See also the structure viewer cited here.

image

import java.awt.GridLayout;
import java.io.IOException;
import java.net.URL;
import javax.swing.JScrollPane;
import javax.swing.JTextArea;
import javax.swing.JTextPane;
import javax.swing.event.DocumentEvent;
import javax.swing.event.DocumentListener;

//* @see https://stackoverflow.com/a/30905872/230513 */
public class TextPaneTester extends javax.swing.JFrame {

    private final JTextPane jtp = new JTextPane();
    private final JTextArea jta = new JTextArea(20, 48);

    public TextPaneTester() {
        initComponents();
    }

    private void initComponents() {
        setDefaultCloseOperation(EXIT_ON_CLOSE);
        setLayout(new GridLayout(0, 1));
        add(new JScrollPane(jtp));
        add(new JScrollPane(jta));
        pack();
    }

    private void fetchURL(String url) {
        try {
            URL helpURL = new URL(url);
            this.jtp.setPage(helpURL);
            this.jtp.getDocument().addDocumentListener(new DocumentListener() {

                @Override
                public void insertUpdate(DocumentEvent e) {
                    print(e);
                }

                @Override
                public void removeUpdate(DocumentEvent e) {
                    print(e);
                }

                @Override
                public void changedUpdate(DocumentEvent e) {
                    print(e);
                }

                private void print(DocumentEvent e) {
                    jta.replaceRange(jtp.getText(), 0, jta.getDocument().getLength());
                }
            });
        } catch (IOException e) {
            System.err.println("Attempted to read a bad URL: " + url);
        }
    }

    public static void main(String args[]) {
        java.awt.EventQueue.invokeLater(new Runnable() {
            @Override
            public void run() {
                String url = "http://www.example.com";
                TextPaneTester reader = new TextPaneTester();
                reader.fetchURL(url);
                reader.setVisible(true);
            }
        });
    }
}
4
Sharcoux On

To replace the content of a paragraph, you can simply use this :

    HTMLDocument doc = (HTMLDocument)getDocument();
    doc.setInnerHTML(doc.getParagraphElement(getSelectionStart()),newContent)

newContent being the HTML content of your textArea.

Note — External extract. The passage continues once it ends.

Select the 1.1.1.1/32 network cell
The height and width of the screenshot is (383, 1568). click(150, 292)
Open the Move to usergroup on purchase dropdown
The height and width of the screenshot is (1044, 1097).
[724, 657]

This is in the case you translate paragraph by paragraph. You can get smaller entities by using :

    doc.getCharacterElement(getSelectionStart()).getParentElement();

edit : By the way, you can also use :

    try {
        new HTMLEditorKit().write(writer, htmlDoc, startOffset, length);
        String html = writer.toString();
    } catch (IOException | BadLocationException ex) {
        Logger.getLogger(Editeur.class.getName()).log(Level.SEVERE, null, ex);
    }

to get the html content of the document between startOffset and startOffset+length. You can easily deduce from that how to get the html content of a paragraph, of the selection, or from the whole document.